Разумеется, условный термин "видение" не абсолютно точен. Не фотография же это, запрятанная в наш мозг! Но пусть термин неточен. Его образный смысл ясен и близок актеру. Когда Станиславский требует – "пропускайте в своем воображении киноленту видений", актеру совершенно ясно, что надо делать.

Между тем внутренние видения еще не пользуются в театральной педагогике полным признанием. Кое-кто пренебрежительно называет шаманством всякую работу актера над своими внутренними видениями. Необходимо их реабилитировать!

Интересные опыты, поставленные А. Н. Соколовым в электрофизиологической лаборатории Института психологии АПН РФ, выясняют отношения между мысленной речью и внутренними видениями.

Учитывая диалектическое единство мысли и речи, нужно помнить также о различии и своеобразии того и другого. Напоминая об этом, А. Н. Соколов описывает следующий опыт. Испытуемому предлагается повторять про себя какое-нибудь слово и одновременно заучивать какой-либо текст. Вначале повторяемое слово мешает заучиванию. Испытуемый, мысленно произнося это слово-помеху, "тем самым вызывает напряжение в органах речи, которое передается в мозг и затрудняет восприятие текста. Говоря языком теории информации, канал связи, то есть внутренняя речь, оказывается загруженной. Но с течением времени человек приспосабливается и запоминает текст так же быстро, как и в отсутствие помехи. Очевидно, в своей внутренней речи человек заменяет "проговаривание" слова каким-нибудь зрительным образом – картиной, – который не связан с работой мышц органов речи".
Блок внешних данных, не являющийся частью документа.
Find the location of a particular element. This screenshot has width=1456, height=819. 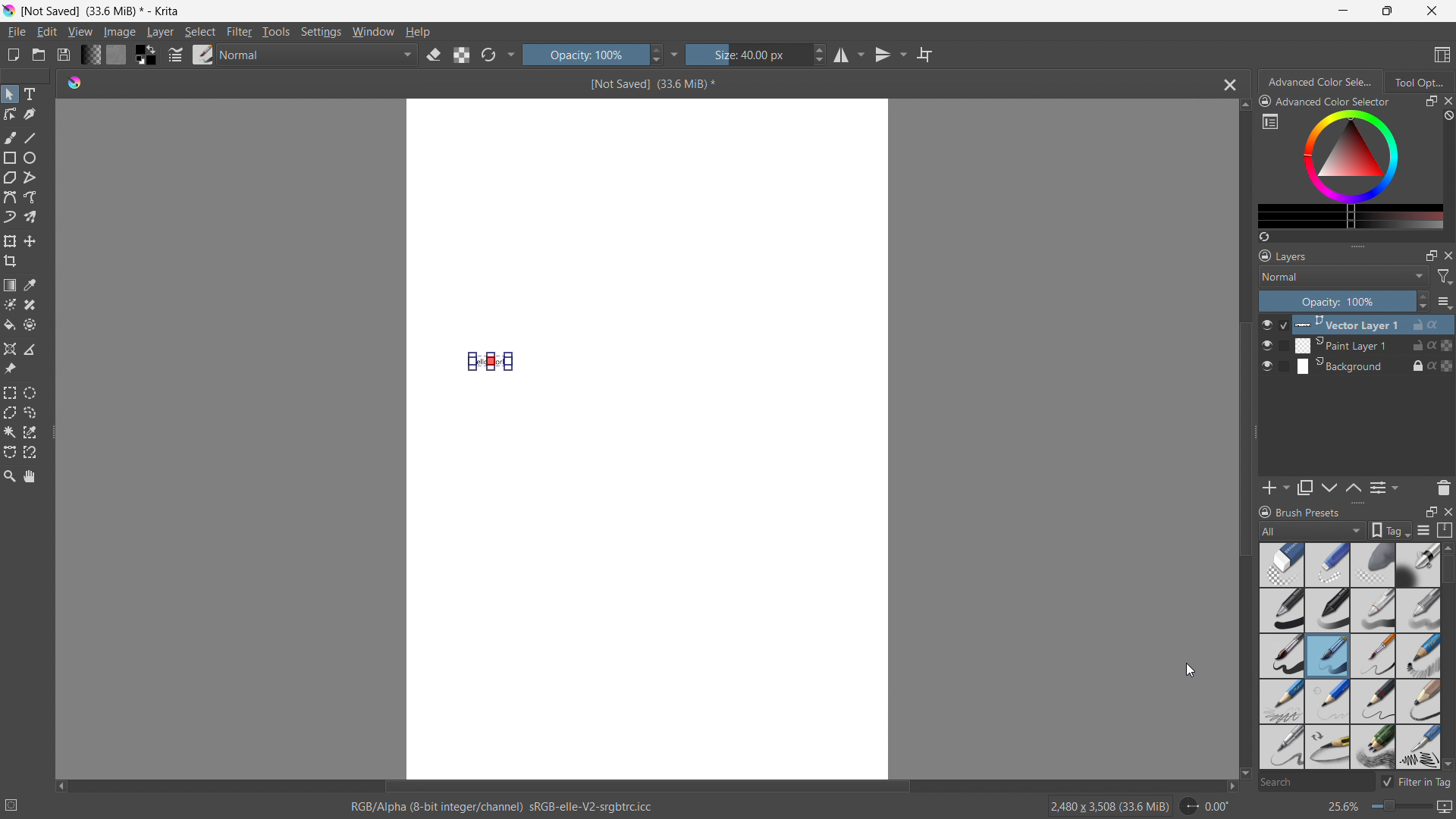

Показательны также опыты, выясняющие соотношение между мысленной речью и зрительными образами. "Установлено, что когда у человека возникает какой-либо образ, глаз у него приходит в движение. Так происходит всегда, даже если глаза закрыты, как, например, при сновидениях. Перемещения глазного яблока вызывают разность потенциалов между сетчаткой и роговицей. Запись этих потенциалов (окулограмма) сравнивается с записью напряжений мышц органов речи". Так изучаются связи между первой сигнальной системой – в данном случае зрительными ощущениями – и второй сигнальной системой, или речью.

Мысль может осознаваться человеком как логический и последовательный ряд слов. Та же цель может осознаваться как цепочка видений, потому что видения неразрывно связаны со словами. Наконец, мысль может осознаваться как сочетание отрывочных слов, зрительных образов и других следовых рефлексов, в том числе рефлексов эмоциональной памяти.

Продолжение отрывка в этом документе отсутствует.